▽

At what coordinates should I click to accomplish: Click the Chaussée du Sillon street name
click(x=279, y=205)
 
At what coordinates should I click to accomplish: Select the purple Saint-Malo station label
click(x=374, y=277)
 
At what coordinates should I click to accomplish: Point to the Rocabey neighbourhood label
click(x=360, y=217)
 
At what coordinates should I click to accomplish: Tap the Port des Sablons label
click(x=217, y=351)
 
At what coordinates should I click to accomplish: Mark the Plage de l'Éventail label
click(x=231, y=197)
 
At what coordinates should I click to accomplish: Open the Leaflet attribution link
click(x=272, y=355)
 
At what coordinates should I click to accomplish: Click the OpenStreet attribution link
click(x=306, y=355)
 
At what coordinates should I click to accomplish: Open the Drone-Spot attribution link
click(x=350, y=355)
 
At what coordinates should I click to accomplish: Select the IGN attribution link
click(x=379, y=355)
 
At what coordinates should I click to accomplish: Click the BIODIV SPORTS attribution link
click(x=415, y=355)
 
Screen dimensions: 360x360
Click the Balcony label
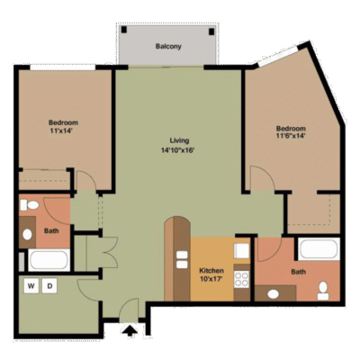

△

Problem description ▸ Rewrite the lines from the one with "SPORTS attribution link" up to and including the last line, replacing "Balcony" with "Terrace" and keeping everything else the same. Leave the pictures out.

Solution for this problem ▸
At what coordinates should I click to accomplish: Click the BIODIV SPORTS attribution link
click(x=415, y=355)
 
Screen dimensions: 360x360
Click the Terrace label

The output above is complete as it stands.